Lá naquela cidade distante joguei bola com a turma de queridos amigos nos campinhos improvisados dos terrenos baldios. Roubei fruta madura nos quintais das casas perto da beira do rio. Brinquei de mocinho e bandido. Fiz a primeira comunhão e tive a primeira namorada.
Largo da Guia (Campina Grande), Helder Racine |
Lá também criei vaga-lumes para vê-los à noite piscando no quarto. Nadei como um peixe ágil nos poços bem claros do rio que tinha as águas doces. Andei como um bicho solto, sem ter medo de nada, nos caminhos do mato. Feito pássaro dava cada voo com o vento mais alto. Quando cresci, soube que a infância tem um sabor de fruta doce que acaba quando chega o tempo dos homens.
Não querendo que aqueles dias vividos com aventuras, descobertas e sustos esplêndidos se perdessem no tempo que se foi, sem que eu percebesse de tão rápido, ficando trancados pelos homens dentro de mim, resolvi então escrever umas breves memórias com pedaços da infância. Nesses episódios que agora procuro contar, tecidos com os fios eternos do sonho, tento compartilhar com você um pouco da aventura da vida. Percorro caminhos e procuro encontrar o menino na fumaça do tempo, mas que ainda pulsa no meu coração porque não se cansou de ser menino.

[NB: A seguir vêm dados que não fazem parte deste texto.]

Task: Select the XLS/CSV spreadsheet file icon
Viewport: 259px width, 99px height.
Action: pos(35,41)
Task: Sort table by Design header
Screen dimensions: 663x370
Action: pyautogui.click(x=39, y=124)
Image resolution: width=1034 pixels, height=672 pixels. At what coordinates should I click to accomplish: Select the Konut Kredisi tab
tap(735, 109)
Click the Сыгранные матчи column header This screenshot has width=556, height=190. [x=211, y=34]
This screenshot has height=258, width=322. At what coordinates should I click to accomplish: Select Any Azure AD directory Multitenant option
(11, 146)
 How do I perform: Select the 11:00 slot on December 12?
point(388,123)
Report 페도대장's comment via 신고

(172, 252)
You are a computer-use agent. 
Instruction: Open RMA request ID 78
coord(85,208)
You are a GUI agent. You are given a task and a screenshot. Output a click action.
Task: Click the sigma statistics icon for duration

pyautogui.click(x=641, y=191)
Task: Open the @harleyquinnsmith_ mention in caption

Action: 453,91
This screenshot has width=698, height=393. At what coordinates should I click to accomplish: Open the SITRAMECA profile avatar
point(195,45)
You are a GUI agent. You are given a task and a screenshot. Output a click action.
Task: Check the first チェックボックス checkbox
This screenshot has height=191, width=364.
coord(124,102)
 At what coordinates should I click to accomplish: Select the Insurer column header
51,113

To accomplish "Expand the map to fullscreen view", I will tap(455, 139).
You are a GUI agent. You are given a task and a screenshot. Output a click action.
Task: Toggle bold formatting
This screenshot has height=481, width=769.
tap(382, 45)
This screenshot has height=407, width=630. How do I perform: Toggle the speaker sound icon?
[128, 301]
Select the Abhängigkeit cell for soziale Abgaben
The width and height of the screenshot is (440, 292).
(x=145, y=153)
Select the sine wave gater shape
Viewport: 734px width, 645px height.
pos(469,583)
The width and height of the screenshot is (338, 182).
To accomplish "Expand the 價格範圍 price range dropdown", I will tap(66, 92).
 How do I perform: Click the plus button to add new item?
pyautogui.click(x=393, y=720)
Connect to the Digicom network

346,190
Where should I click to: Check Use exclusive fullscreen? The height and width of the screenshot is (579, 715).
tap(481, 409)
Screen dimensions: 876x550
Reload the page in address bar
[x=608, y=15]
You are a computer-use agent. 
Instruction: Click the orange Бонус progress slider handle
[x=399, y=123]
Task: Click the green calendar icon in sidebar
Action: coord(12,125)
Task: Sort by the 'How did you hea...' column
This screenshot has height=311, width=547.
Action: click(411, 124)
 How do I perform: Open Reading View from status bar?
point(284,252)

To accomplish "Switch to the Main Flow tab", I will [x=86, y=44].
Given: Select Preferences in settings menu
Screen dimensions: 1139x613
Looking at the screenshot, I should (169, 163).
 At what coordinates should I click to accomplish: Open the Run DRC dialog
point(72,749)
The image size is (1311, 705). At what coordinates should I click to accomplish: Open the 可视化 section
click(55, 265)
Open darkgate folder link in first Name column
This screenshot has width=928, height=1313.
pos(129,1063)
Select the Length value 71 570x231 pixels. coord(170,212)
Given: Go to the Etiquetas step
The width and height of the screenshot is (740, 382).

Em Nada Era Melhor (Editus, 2020), cada episódio pode ser concebido como uma história, possui autonomia na sua estrutura, foi reinventado com os elementos tradicionais de princípio, meio e fim. Como cada um deles é protagonizado por um menino em sua pré-adolescência, tendo como espaço a infância e o lugar onde acontece é a uma cidade do interior baiano, no início da segunda metade do século XX, com personagens secundárias que participam algumas vezes de muitos deles, não se pode deixar de considerar que Nada Era Melhor é também um romance, uma história comprida representativa da vida, ou seja, um romance de iniciação.